The government must do more to meet pledges to build affordable homes for first-time buyers, industry commentators have warned.
Latest data from the 24-page department for communities and local government quarterly statistics for England showed that approximately 40,300 homes were started in England in the first quarter.
This was a mere 10 per cent rise on the first quarter of 2014. Some 34,040 were actually completed, but figures before the recession in 2007 showed completions on average of 50,000 a quarter. It has been estimated that the UK needs at least 200,000 new homes a year to meet demand.
Jeremy Duncombe, director for Legal & General Mortgage Club, said: “It is encouraging to see a rise in house building in the UK but there is still a significant gap between the number of houses being built and the number that are needed.
“A lack of homes means that prices are pushed up, stopping many people from realising their goal of homeownership.”
BSA chief executive, Robin Fieth called on the new government to deliver a long-term strategy to counter the housing crisis, saying: “The single most important thing our new government can do for housing in the early days of this parliament is to set in motion a long-term plan based on national and regional demographics, infrastructure, employment and environmental concerns.”
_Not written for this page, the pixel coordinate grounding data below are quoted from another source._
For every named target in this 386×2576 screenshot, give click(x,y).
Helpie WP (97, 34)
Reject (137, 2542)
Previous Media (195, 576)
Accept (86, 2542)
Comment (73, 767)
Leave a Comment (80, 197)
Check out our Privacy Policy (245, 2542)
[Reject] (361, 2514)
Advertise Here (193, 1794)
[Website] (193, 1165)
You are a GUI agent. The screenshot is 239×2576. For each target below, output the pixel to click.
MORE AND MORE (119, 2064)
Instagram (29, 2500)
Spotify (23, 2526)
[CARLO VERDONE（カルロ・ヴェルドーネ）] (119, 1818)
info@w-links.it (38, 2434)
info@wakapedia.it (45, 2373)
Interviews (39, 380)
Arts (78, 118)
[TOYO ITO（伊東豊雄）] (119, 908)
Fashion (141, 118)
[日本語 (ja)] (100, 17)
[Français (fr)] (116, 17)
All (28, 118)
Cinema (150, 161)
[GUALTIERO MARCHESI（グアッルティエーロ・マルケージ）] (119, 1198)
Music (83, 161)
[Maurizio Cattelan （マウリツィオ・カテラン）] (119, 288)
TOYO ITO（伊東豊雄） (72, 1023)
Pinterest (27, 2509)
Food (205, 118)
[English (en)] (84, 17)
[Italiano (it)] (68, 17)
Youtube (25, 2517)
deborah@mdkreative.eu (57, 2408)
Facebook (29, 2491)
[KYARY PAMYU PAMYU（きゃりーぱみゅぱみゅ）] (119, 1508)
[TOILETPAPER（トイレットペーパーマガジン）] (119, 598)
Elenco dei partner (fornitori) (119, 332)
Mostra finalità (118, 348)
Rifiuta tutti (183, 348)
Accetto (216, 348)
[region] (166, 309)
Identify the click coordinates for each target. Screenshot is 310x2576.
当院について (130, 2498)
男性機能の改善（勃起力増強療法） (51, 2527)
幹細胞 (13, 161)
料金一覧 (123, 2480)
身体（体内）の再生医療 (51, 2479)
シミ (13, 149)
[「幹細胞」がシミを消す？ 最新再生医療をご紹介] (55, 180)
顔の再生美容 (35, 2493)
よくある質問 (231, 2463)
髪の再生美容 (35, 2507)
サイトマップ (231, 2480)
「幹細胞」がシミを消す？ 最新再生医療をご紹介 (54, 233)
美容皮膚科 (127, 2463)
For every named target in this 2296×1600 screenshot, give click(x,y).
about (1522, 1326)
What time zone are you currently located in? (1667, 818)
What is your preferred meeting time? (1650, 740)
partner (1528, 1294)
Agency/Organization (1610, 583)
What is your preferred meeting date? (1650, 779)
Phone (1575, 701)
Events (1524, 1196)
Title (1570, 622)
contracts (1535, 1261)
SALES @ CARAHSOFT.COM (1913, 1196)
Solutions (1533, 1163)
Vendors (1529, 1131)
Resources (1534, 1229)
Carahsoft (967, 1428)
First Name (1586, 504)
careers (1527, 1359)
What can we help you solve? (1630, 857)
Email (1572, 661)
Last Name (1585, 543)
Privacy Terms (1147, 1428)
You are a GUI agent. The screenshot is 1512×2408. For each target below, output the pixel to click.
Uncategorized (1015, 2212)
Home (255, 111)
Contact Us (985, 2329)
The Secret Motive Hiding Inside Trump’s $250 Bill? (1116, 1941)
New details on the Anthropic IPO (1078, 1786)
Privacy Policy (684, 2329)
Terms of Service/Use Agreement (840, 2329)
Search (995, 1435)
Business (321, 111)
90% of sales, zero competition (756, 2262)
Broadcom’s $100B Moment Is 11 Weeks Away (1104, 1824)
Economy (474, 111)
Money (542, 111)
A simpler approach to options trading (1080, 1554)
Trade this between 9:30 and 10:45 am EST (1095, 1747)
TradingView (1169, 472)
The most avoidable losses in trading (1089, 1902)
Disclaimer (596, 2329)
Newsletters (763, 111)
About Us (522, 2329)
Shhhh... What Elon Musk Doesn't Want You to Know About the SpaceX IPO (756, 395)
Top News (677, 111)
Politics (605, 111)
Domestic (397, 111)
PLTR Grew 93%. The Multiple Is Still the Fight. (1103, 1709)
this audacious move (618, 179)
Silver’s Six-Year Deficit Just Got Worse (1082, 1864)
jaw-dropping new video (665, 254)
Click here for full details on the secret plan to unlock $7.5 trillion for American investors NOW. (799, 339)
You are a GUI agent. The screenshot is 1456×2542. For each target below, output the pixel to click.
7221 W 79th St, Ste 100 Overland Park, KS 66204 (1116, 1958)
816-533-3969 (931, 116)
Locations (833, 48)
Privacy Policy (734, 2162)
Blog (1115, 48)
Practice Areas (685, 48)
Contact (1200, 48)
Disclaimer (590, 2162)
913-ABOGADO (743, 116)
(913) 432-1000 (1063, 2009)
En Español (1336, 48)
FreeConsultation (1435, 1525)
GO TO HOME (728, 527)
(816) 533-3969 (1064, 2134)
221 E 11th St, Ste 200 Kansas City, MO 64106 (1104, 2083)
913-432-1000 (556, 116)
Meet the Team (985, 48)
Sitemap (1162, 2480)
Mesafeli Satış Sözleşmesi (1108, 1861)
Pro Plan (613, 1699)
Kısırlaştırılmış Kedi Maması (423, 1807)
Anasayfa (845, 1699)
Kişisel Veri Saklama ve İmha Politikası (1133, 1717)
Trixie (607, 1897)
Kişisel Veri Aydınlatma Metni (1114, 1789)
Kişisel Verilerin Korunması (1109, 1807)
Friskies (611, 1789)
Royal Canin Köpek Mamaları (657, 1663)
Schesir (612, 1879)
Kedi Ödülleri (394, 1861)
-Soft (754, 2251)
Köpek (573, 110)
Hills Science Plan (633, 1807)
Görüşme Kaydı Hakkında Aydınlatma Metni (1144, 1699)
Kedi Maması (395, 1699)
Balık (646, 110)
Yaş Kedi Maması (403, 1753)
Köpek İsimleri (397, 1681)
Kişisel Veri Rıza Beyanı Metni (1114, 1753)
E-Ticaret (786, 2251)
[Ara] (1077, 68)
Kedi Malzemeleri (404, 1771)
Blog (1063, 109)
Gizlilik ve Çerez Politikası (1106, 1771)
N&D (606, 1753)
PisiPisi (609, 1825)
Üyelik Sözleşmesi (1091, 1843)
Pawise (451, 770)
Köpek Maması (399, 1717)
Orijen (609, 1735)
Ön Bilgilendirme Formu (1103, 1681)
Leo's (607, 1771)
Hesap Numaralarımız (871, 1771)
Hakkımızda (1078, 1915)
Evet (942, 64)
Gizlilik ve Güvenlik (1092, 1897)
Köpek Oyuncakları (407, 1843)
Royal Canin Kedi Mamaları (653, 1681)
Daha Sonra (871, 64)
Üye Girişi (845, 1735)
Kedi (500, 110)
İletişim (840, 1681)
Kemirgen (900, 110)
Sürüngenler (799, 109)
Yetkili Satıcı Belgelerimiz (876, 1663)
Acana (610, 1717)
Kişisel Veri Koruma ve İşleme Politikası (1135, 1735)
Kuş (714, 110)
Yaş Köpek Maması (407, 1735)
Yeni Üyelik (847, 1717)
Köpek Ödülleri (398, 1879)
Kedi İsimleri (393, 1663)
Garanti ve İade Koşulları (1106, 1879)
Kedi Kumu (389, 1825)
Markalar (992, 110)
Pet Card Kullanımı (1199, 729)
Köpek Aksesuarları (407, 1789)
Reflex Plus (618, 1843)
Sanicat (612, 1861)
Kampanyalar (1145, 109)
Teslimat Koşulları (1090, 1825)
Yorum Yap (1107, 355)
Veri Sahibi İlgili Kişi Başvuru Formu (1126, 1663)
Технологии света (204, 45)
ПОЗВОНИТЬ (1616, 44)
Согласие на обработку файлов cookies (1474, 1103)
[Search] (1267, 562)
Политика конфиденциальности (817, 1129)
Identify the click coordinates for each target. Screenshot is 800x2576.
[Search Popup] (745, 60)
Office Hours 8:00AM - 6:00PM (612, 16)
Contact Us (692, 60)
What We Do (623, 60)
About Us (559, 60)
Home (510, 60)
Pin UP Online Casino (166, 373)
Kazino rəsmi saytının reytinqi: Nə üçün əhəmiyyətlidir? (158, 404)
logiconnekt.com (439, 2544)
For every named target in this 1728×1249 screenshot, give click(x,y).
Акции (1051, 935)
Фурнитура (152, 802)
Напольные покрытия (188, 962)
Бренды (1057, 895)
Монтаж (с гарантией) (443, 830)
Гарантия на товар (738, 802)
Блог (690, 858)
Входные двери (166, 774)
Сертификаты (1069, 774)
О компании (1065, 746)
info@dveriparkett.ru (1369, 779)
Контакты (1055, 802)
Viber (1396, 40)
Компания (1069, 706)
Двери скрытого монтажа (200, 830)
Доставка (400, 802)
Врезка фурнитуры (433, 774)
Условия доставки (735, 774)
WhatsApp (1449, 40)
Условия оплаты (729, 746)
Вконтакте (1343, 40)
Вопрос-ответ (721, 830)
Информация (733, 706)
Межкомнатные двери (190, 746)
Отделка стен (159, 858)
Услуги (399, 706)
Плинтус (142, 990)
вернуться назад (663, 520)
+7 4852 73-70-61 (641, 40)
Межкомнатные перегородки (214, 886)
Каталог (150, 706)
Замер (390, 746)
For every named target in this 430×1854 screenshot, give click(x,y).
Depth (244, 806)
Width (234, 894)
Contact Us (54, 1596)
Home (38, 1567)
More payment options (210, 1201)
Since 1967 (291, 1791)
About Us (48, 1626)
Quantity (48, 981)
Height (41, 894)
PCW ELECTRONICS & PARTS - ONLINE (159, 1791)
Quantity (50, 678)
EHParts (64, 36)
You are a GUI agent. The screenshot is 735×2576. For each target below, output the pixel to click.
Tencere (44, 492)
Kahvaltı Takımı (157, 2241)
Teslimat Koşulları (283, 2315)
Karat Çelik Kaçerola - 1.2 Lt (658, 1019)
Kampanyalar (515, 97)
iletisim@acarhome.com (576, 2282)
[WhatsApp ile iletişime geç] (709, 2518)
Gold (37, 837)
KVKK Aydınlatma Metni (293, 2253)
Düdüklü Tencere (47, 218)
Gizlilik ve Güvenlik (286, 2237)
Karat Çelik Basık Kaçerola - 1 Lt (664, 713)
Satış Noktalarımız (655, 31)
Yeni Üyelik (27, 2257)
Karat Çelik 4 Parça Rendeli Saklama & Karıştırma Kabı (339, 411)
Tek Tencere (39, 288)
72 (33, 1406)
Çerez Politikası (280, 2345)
Andy Frankish, new-build director for London-based Mortgage Advice Bureau, said: “The fact that there are now more building starts than at any point since the recession hopefully shows this is the beginning of a sustained period of growth for UK housebuilding.
“Custom build could be the key to getting UK housebuilding back on track, as it provides consumers with affordable homes that meet their needs and slashes risk and costs for builders.”